Michael Walker aboard Dashing Willoughby at Werribee (Image: Racing Photos)

Dashing different for Lexus Melbourne Cup

Horses rarely bounce out of 27-length defeats and win at their next start, so the prospect of it happening in the Lexus Melbourne Cup sounds fanciful, but Michael Walker suggested it could happen next Tuesday.

Walker will ride Dashing Willoughby in the $8 million Lexus Melbourne Cup (3200m) after the Northern Hemisphere four-year-old produced a career-worst run in the Caulfield Cup.

His dismal performance ensured that rumours swirled about his health afterward, but numerous extensive vet checks revealed no abnormalities and he was cleared by Racing Victoria vets to race in the Melbourne Cup on Thursday.

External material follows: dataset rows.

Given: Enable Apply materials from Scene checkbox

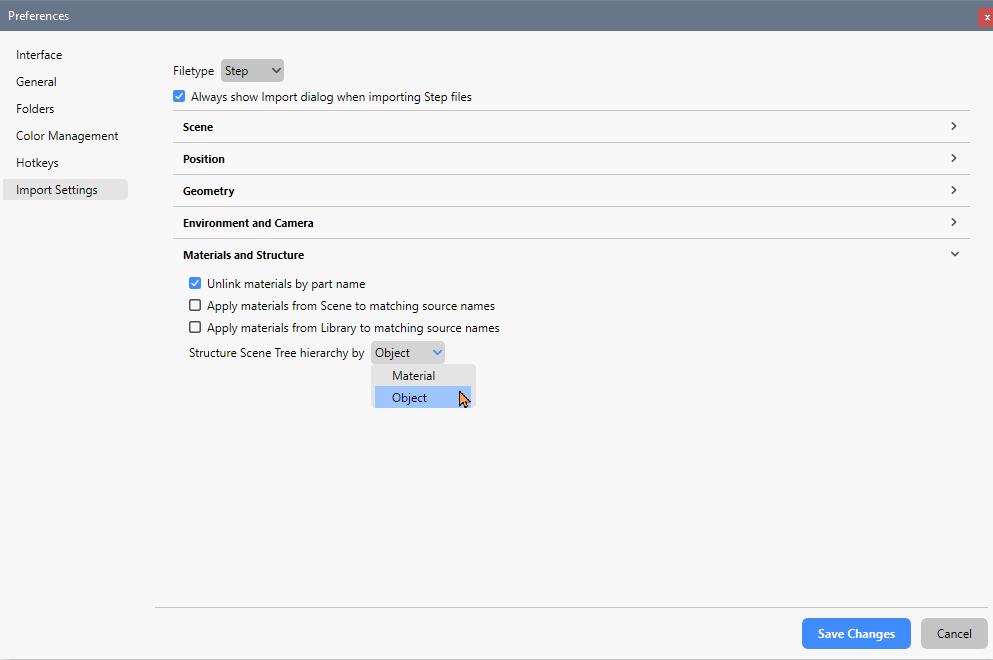Looking at the screenshot, I should (x=195, y=305).
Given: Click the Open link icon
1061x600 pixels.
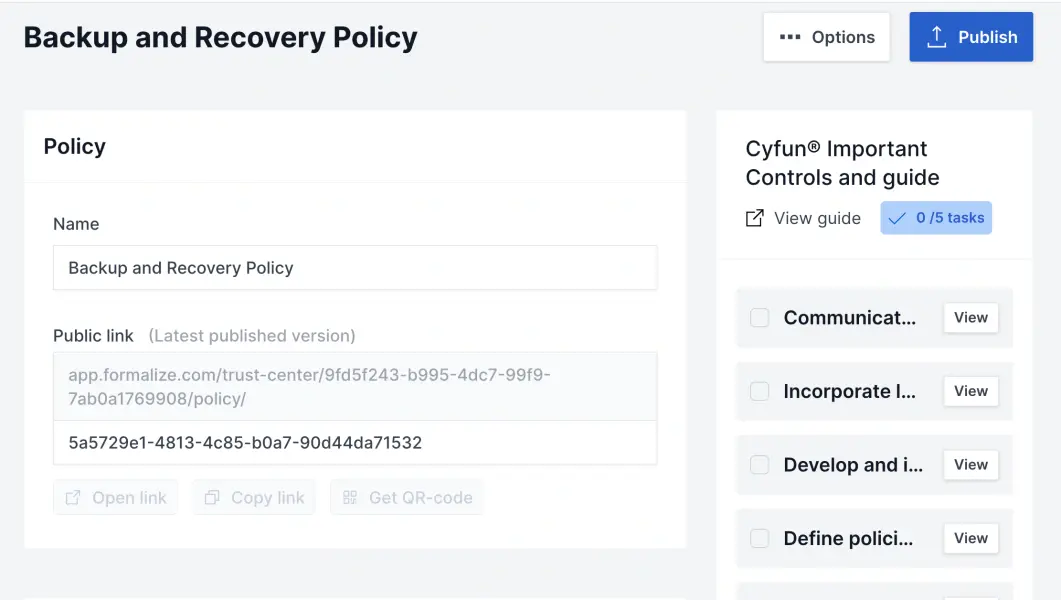Looking at the screenshot, I should [73, 498].
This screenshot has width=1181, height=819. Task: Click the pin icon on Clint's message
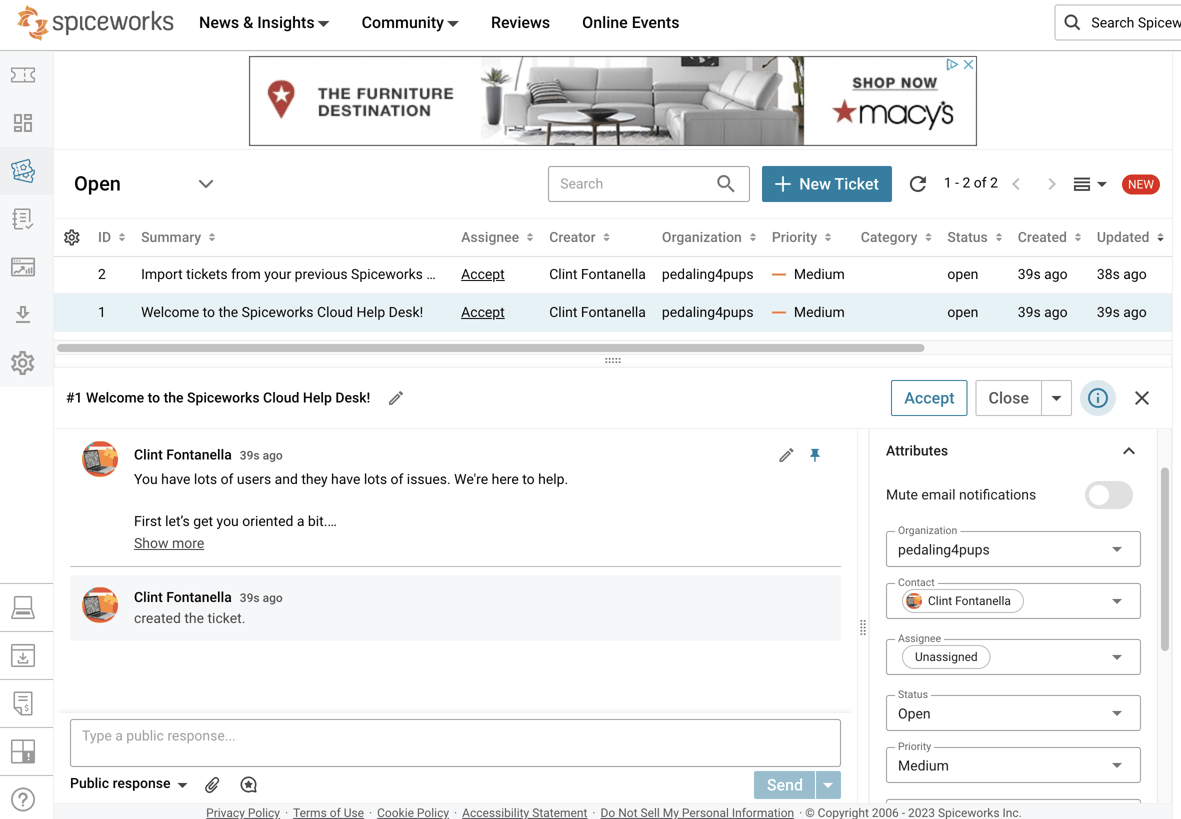tap(815, 455)
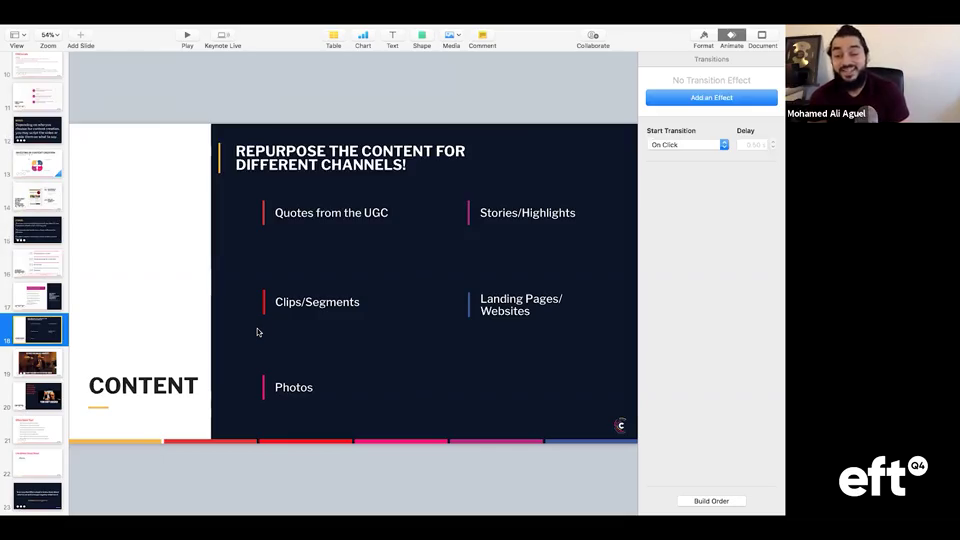Insert a Chart using toolbar icon

pos(363,35)
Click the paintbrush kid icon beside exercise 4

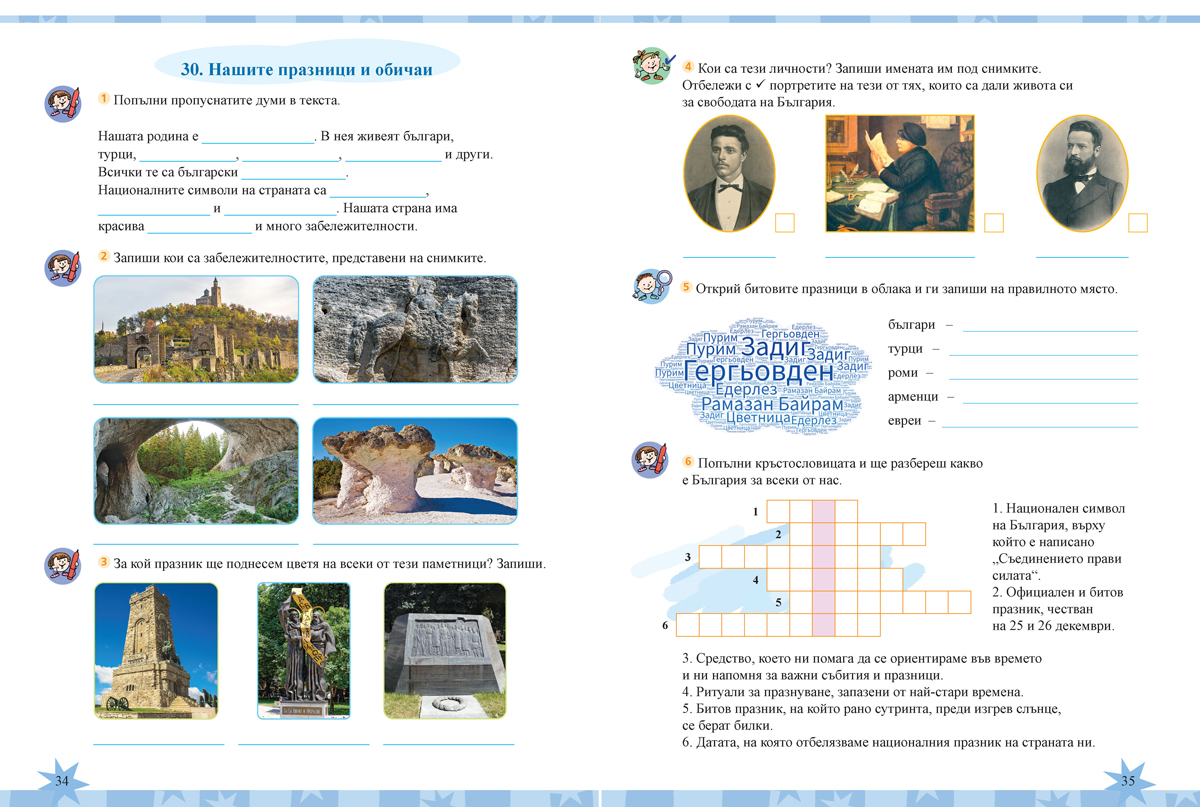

Walker rode the Andrew Balding-trained Dashing Willoughby for the first time since the Caulfield Cup on Friday morning and is upbeat that he will give a truer account of himself next week. 

"There's no money on the training track but for me I needed to feel the improvement going into the Lexus Melbourne Cup, which I did feel, he felt like a different horse," Walker said.

"There were a few things I wasn't happy with going into the Caulfield Cup, he just didn't feel right in his back, like muscular. I know myself that when I get off the plane, after sitting on a plane for so long, I feel the same.

"After the Caulfield Cup the team said the horse actually pulled up alright, I'm glad I looked after him, I didn't knock him around in the race because I knew something wasn't right.

"The team and the vets here have done a tremendous job with him, you'll see a different horse on Tuesday." 

Dashing Willoughby worked over 1400 metres of the Werribee course proper in a hand-timed 1:39.8 before being asked to lengthen over his final 400m, with his final furlong clocked at 11.7 seconds.

"I'm glad that I got to have another sit on him before the Lexus Melbourne Cup," Walker said.

"I couldn't be happier with his work today, he's not a horse that works good by himself, he prefers company.

"I asked him to click up the last 400 metres, I just wanted to feel without bottoming him. He still needed to have a blow, it's a two-mile race, so I gave him enough of a sound workout without flattening him.

"For me he's brighter than what he felt before the Caulfield Cup but action-wise he feels like a different horse."